*EXERCISE TASK:* Report every line in the entries below that contains the string "perform".

(Stored entries)
━━━━━━━━━━━━━━━━━━━━━━━━━━━━━━

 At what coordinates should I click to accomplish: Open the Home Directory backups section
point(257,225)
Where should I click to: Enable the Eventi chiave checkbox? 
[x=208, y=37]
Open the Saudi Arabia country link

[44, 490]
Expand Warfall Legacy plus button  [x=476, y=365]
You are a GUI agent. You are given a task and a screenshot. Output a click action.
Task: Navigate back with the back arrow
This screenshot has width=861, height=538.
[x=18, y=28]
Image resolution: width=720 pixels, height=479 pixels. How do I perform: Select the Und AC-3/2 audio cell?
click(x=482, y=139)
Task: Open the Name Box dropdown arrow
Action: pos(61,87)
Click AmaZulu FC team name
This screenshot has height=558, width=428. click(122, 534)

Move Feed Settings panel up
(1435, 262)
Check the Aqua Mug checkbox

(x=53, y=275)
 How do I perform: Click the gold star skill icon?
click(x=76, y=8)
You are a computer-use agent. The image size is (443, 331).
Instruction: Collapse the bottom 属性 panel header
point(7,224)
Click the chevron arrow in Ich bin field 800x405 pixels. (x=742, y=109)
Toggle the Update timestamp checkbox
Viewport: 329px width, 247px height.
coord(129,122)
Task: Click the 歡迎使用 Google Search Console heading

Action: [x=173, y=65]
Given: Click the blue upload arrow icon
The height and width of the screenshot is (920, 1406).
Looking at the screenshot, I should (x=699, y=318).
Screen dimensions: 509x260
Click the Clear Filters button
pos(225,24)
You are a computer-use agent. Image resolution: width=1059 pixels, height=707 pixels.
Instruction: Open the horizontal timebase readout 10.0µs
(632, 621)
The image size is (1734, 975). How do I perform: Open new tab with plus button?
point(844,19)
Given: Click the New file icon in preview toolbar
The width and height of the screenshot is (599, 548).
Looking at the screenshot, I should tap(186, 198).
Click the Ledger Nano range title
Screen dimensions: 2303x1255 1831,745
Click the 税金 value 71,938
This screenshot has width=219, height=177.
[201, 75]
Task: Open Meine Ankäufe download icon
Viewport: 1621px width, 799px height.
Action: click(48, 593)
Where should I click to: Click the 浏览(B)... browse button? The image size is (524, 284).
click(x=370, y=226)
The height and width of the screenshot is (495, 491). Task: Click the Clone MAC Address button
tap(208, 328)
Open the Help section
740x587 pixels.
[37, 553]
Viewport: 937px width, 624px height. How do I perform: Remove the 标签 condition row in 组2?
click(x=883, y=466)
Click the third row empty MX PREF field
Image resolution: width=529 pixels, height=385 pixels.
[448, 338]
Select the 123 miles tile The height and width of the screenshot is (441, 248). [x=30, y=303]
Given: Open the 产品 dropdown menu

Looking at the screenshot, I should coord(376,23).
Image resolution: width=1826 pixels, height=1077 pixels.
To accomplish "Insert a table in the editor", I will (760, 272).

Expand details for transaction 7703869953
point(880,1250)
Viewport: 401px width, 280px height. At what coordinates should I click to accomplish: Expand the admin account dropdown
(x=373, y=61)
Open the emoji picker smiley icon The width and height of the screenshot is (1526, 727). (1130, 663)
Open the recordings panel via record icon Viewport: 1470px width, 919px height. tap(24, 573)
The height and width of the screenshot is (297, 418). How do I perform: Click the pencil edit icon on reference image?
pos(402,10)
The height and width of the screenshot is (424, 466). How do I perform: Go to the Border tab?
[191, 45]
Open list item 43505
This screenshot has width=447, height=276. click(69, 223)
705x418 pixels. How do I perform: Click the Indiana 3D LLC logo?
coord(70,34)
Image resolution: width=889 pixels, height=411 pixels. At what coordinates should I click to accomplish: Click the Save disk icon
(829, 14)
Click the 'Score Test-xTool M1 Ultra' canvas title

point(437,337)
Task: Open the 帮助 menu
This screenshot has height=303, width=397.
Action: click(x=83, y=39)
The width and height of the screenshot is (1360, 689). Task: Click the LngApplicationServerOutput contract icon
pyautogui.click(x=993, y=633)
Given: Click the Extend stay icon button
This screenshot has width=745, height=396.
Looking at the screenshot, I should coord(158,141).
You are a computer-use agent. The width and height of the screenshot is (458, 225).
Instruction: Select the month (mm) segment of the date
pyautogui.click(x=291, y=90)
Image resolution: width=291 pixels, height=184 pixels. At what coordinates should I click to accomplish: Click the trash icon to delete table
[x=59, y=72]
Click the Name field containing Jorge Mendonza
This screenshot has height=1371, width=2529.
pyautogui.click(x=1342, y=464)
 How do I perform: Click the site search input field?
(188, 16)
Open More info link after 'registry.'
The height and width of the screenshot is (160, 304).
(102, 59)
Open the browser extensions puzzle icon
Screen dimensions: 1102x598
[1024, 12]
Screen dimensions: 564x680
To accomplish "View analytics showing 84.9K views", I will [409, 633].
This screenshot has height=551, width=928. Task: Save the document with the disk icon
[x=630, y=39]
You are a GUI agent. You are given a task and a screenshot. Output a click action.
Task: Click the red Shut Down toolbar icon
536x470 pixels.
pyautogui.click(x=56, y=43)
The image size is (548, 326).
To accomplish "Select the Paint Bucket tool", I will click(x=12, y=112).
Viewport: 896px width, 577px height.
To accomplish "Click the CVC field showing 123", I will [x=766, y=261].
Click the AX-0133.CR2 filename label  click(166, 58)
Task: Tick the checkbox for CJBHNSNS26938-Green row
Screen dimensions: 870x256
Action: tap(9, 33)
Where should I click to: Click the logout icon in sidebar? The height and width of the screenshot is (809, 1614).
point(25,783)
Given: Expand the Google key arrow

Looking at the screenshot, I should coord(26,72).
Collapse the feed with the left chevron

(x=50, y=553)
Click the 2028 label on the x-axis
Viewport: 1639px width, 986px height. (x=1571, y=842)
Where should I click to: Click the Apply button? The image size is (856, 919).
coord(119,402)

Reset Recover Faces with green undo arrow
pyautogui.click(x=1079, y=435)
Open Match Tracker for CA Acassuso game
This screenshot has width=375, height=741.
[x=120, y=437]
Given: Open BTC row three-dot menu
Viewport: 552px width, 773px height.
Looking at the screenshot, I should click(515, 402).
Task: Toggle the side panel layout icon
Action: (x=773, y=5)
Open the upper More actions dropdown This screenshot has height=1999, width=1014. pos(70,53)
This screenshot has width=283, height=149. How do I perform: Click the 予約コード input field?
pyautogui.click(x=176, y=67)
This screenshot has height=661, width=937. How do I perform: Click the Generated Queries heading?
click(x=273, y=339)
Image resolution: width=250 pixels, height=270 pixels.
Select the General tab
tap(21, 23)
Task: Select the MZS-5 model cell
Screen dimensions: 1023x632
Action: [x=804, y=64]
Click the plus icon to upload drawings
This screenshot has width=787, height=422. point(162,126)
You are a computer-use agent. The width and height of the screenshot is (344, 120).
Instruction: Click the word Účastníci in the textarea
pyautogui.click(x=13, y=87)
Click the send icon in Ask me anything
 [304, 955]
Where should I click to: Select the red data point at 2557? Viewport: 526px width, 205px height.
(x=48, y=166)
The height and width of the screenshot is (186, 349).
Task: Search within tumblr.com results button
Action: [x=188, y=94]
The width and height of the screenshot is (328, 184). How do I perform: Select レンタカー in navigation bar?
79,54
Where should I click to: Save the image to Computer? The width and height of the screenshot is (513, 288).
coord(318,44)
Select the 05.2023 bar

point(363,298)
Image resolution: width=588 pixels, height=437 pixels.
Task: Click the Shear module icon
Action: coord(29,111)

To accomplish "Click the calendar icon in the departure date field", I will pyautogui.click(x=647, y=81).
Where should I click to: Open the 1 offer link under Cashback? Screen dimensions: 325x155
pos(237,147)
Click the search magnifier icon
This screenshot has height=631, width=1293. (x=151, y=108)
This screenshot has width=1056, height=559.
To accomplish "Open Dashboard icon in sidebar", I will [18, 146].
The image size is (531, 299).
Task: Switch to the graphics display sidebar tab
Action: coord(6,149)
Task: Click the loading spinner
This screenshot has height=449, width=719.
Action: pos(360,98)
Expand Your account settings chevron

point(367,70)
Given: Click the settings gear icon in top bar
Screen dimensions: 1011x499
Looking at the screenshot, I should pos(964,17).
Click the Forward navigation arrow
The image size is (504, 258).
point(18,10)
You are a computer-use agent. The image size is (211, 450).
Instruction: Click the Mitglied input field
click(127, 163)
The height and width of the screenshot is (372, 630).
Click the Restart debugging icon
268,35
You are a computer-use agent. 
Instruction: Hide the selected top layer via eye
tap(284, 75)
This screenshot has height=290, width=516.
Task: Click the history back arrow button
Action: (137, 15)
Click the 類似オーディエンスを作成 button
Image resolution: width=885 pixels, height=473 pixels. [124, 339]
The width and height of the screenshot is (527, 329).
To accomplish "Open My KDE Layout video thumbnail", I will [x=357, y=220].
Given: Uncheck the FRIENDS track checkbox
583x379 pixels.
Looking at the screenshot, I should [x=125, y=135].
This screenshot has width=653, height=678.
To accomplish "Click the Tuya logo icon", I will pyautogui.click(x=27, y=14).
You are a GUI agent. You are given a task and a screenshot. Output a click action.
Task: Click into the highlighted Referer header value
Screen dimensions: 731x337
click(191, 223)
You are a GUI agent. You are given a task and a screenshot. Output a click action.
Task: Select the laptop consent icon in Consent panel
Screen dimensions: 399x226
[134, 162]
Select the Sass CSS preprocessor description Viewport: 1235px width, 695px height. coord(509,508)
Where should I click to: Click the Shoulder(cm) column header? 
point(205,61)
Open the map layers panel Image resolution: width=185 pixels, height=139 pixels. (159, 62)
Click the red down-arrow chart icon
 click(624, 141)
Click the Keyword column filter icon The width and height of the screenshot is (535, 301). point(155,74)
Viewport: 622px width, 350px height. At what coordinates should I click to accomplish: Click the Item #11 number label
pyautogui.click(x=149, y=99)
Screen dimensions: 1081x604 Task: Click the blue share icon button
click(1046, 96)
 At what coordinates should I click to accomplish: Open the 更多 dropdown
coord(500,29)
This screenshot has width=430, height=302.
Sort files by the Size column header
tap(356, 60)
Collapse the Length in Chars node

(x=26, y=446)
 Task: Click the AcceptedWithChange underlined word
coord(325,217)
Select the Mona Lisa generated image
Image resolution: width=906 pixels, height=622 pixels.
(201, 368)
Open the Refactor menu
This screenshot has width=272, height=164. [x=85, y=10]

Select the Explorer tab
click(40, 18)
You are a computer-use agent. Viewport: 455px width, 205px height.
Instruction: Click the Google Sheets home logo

━━━━━━━━━━━━━━━━━━━━━━━━━━━━━━

*WRITTEN SOLUTION:*
Image resolution: width=720 pixels, height=479 pixels. How do I perform: Select the Und AC-3/2 audio cell?
 How do I perform: Click the gold star skill icon?
The image size is (1734, 975). How do I perform: Open new tab with plus button?
Viewport: 937px width, 624px height. How do I perform: Remove the 标签 condition row in 组2?
The height and width of the screenshot is (297, 418). How do I perform: Click the pencil edit icon on reference image?
The height and width of the screenshot is (424, 466). How do I perform: Go to the Border tab?
705x418 pixels. How do I perform: Click the Indiana 3D LLC logo?
 How do I perform: Click the site search input field?
This screenshot has width=283, height=149. How do I perform: Click the 予約コード input field?
This screenshot has height=661, width=937. How do I perform: Click the Generated Queries heading?
The width and height of the screenshot is (328, 184). How do I perform: Select レンタカー in navigation bar?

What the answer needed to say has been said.